Pour the meat juice into the pan and bring to the boil. Cover, reduce the heat and simmer the ingredients slowly for 5 minutes, until the broccoli is tender.

Meanwhile, heat the remaining oil in a large pan and cook the onion for 5 minutes, or until it softens and begins to brown.

Add the meat strips to the onion and fry for 1 minute, until the meat begins to change color. Add the brandy and, standing away from the pan, set it on fire.

As soon as the flames subside, add the horseradish sauce, if desired, and sour cream. The vegetables are then incorporated, together with the liquid in which they were cooked. Mix well, season to taste and serve immediately.

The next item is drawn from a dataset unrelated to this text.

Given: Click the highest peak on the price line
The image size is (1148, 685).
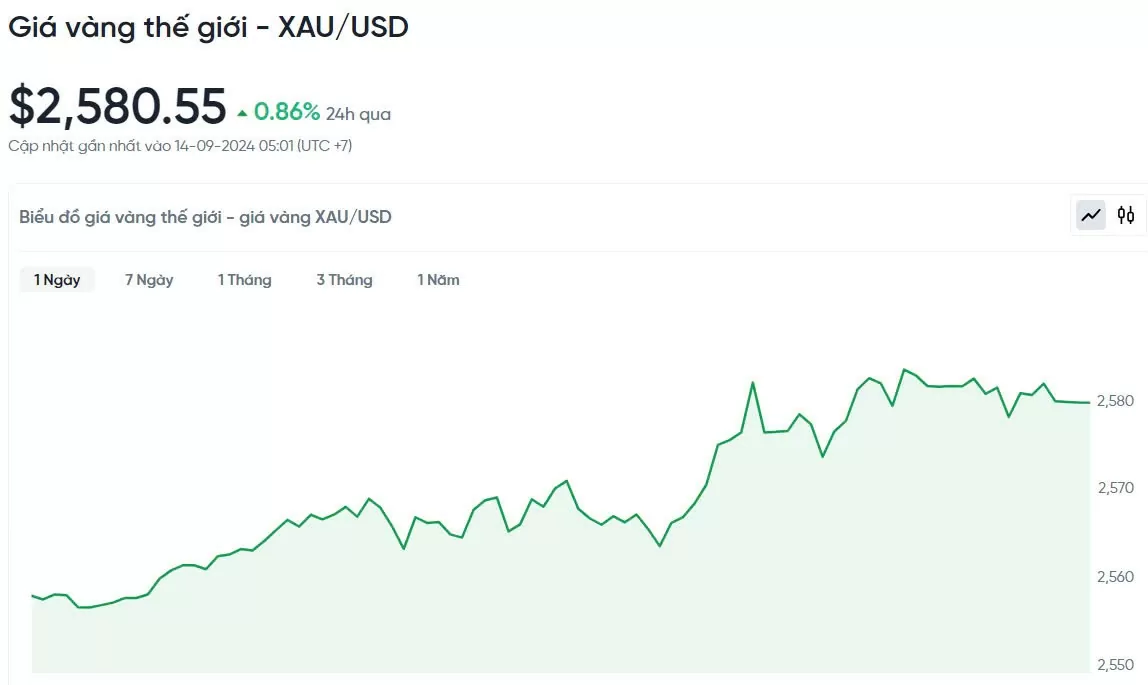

Stroganoff's traditional Russian garnish is rice pilaf, but tagliatelle pasta has become more popular today. The new boiled potatoes are also delicious with this version richer in vegetables.

  1. Grind the garlic and mix it with pepper, salt, thyme and paprika.
  2. Cut the meat into slices and grease it with the formed paste and leave it like this for 50-60 minutes.
  3. Put the meat on the hot grill, turning it on all sides until golden.

What do you say? Sounds good, doesn't it? All I can wish you is an increase in their preparation grilled recipes!